Raw records:
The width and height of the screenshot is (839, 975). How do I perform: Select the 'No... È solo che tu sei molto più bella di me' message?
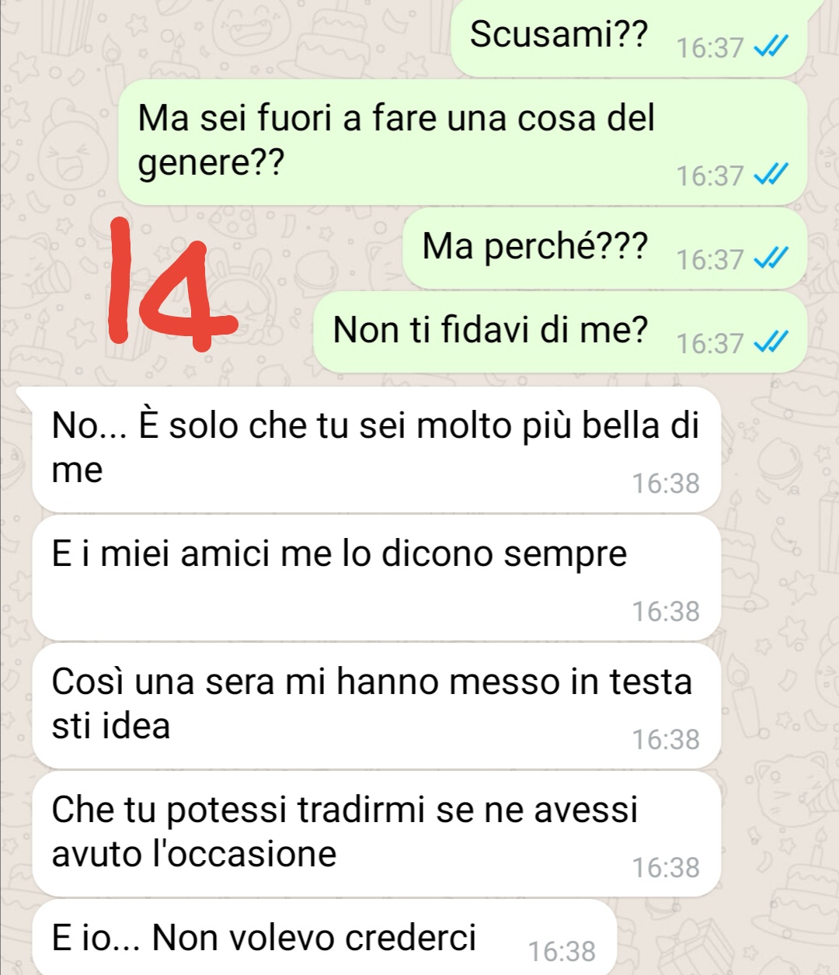[x=377, y=449]
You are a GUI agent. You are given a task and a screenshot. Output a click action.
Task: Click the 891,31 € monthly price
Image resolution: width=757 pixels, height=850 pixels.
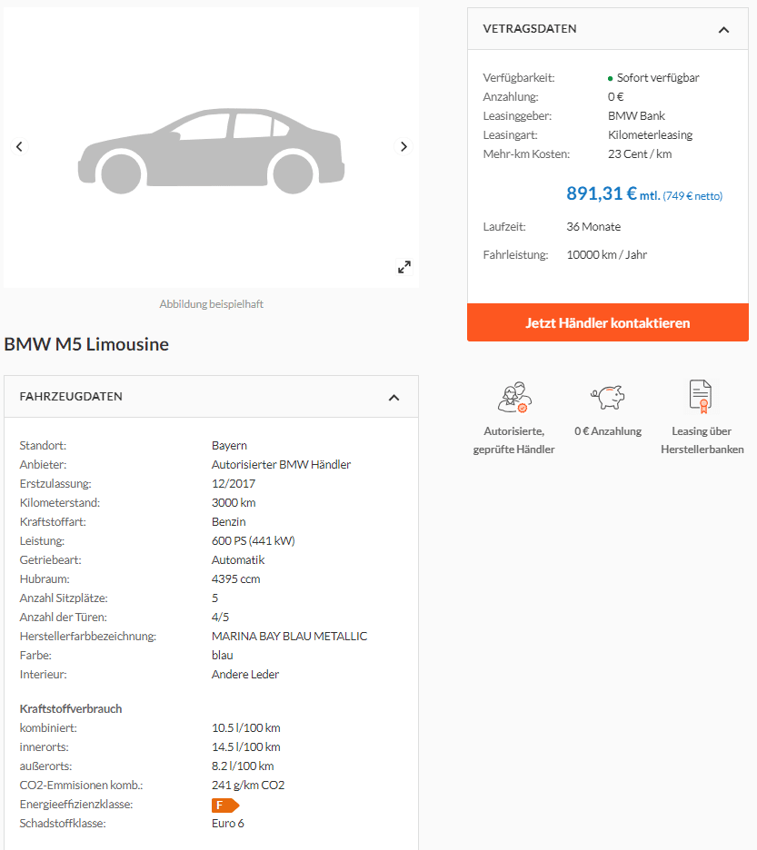coord(602,193)
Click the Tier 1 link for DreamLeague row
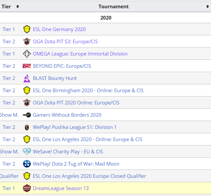Screen dimensions: 211x196 [9, 188]
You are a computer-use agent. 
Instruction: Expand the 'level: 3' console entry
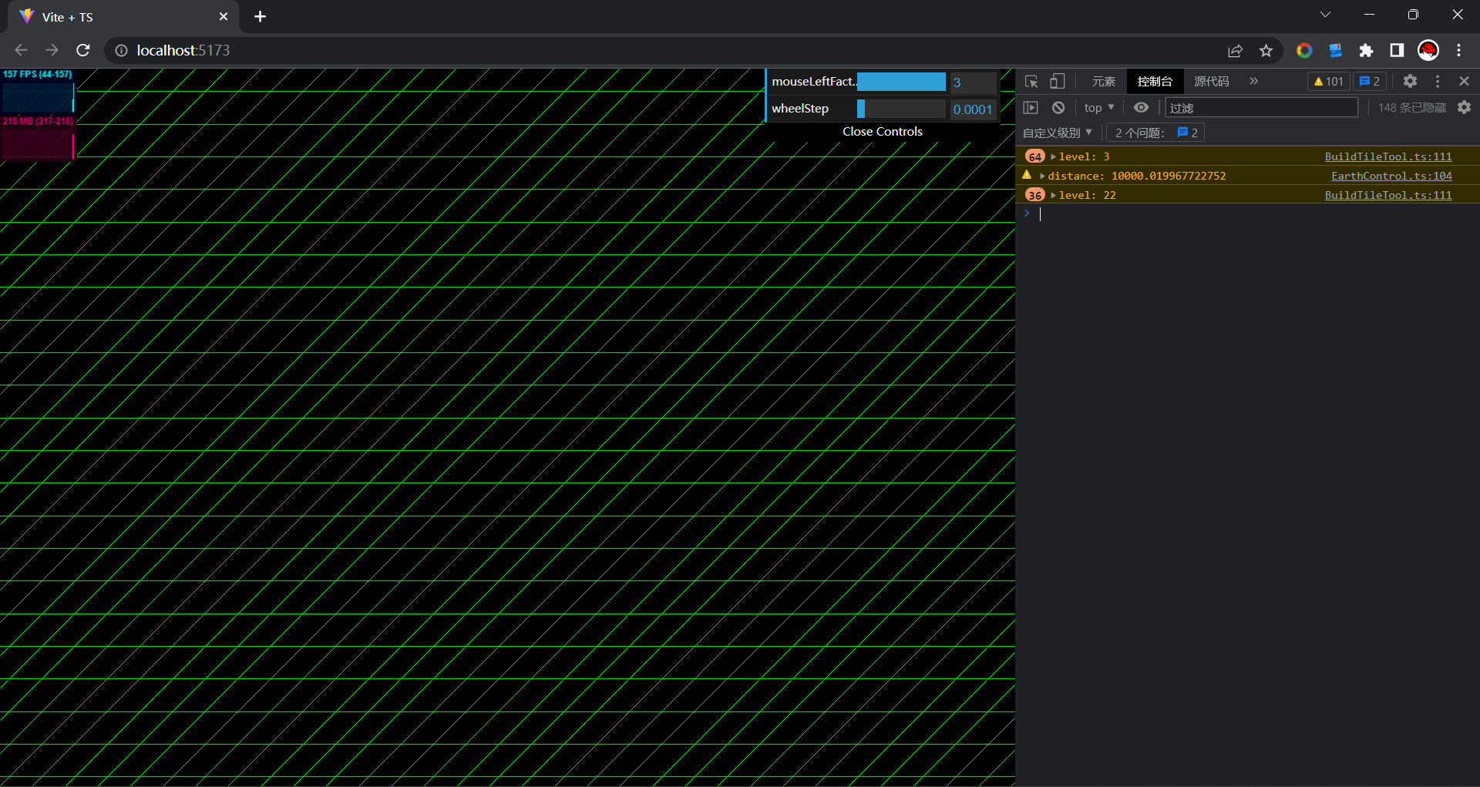pos(1054,156)
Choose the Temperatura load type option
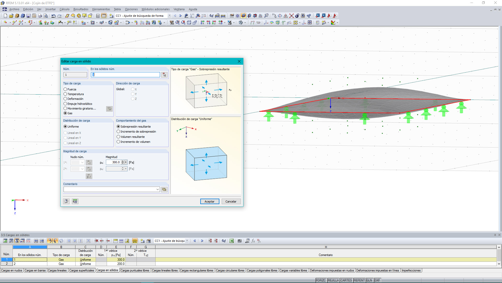This screenshot has width=502, height=283. click(65, 94)
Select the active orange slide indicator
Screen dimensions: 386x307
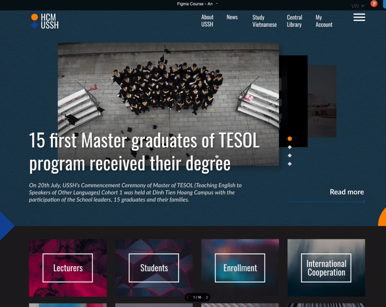coord(290,139)
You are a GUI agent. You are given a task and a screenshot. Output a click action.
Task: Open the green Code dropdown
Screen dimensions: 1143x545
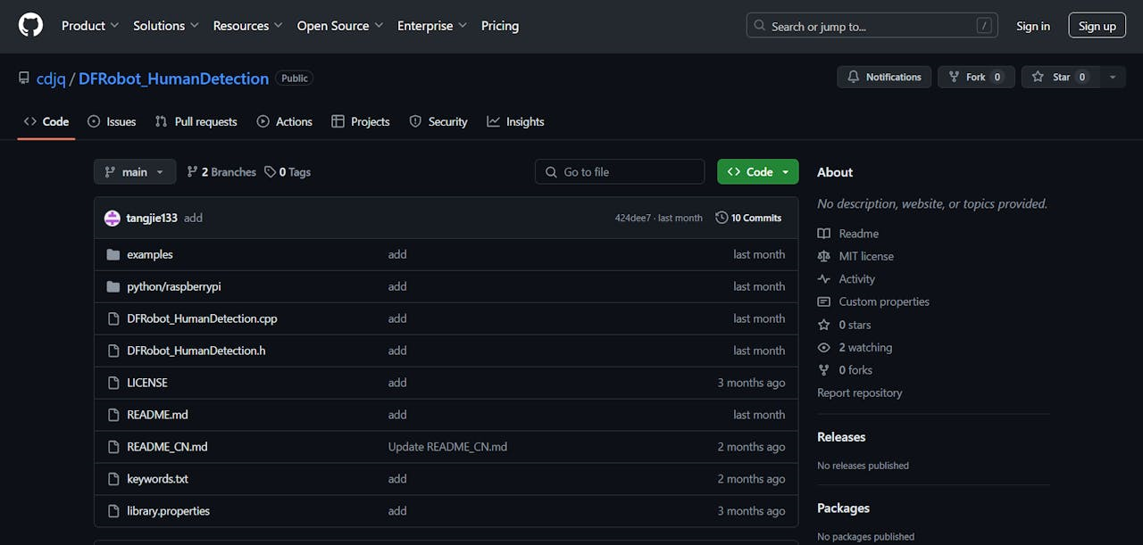click(757, 172)
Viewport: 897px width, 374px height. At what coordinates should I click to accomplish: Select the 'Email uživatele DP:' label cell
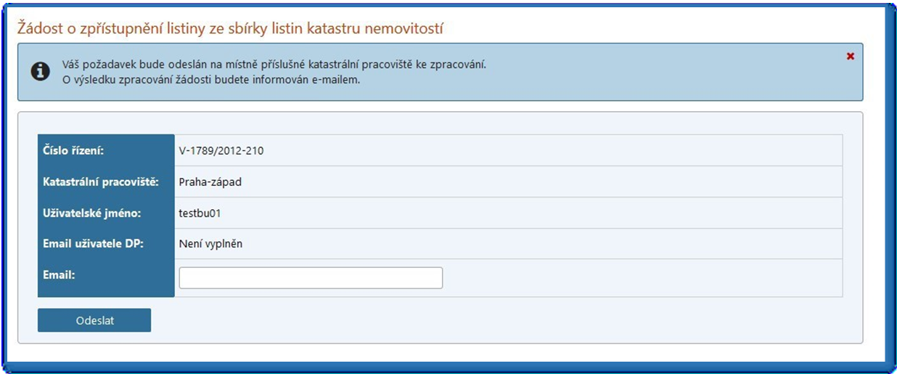[x=105, y=244]
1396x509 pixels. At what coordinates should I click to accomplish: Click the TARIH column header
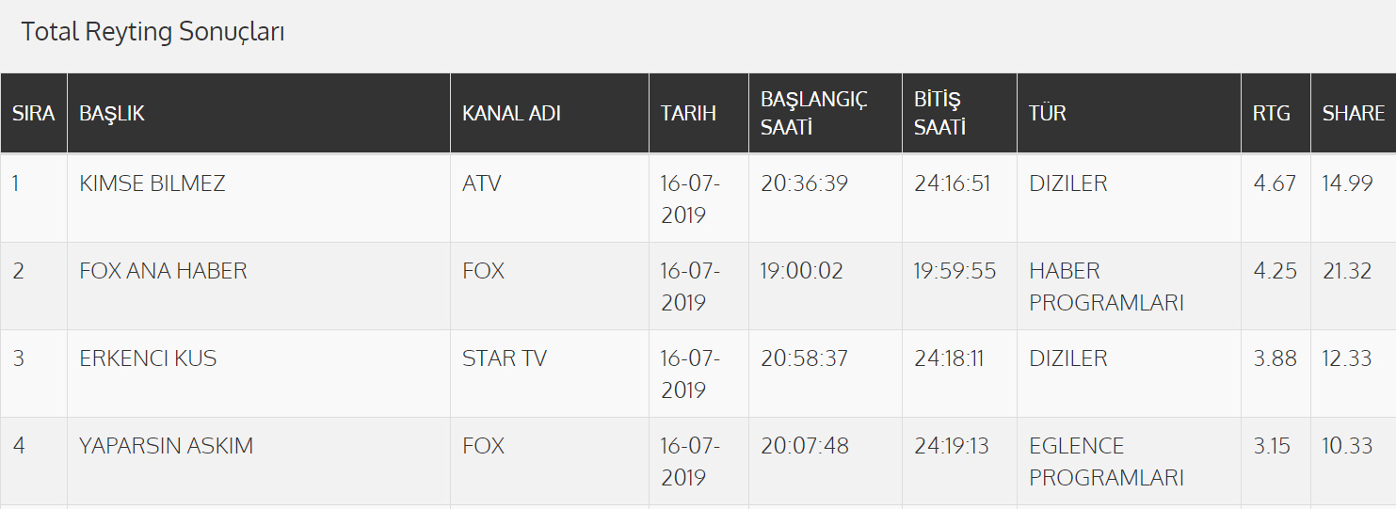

— SET TASK —
In the items above, replace "GUI agent" with "interface agent" wherever it occurs and write the items out again with everything else unchanged. Leave the pictures out.

— TASK SOLUTION —
The width and height of the screenshot is (839, 975). How do I perform: Select the 'No... È solo che tu sei molto più bella di me' message?
[x=377, y=449]
You are a interface agent. You are given a task and a screenshot. Output a click action.
Task: Click the 891,31 € monthly price
Image resolution: width=757 pixels, height=850 pixels.
coord(602,193)
Click the Tier 1 link for DreamLeague row
Screen dimensions: 211x196 [9, 188]
You are a computer-use agent. 
Instruction: Expand the 'level: 3' console entry
pos(1054,156)
Choose the Temperatura load type option
This screenshot has width=502, height=283. click(65, 94)
Select the active orange slide indicator
Screen dimensions: 386x307
coord(290,139)
You are a interface agent. You are given a task and a screenshot. Output a click action.
Task: Open the green Code dropdown
Screen dimensions: 1143x545
click(757, 172)
Viewport: 897px width, 374px height. At what coordinates should I click to accomplish: Select the 'Email uživatele DP:' label cell
[x=105, y=244]
1396x509 pixels. At what coordinates should I click to accomplish: Click the TARIH column header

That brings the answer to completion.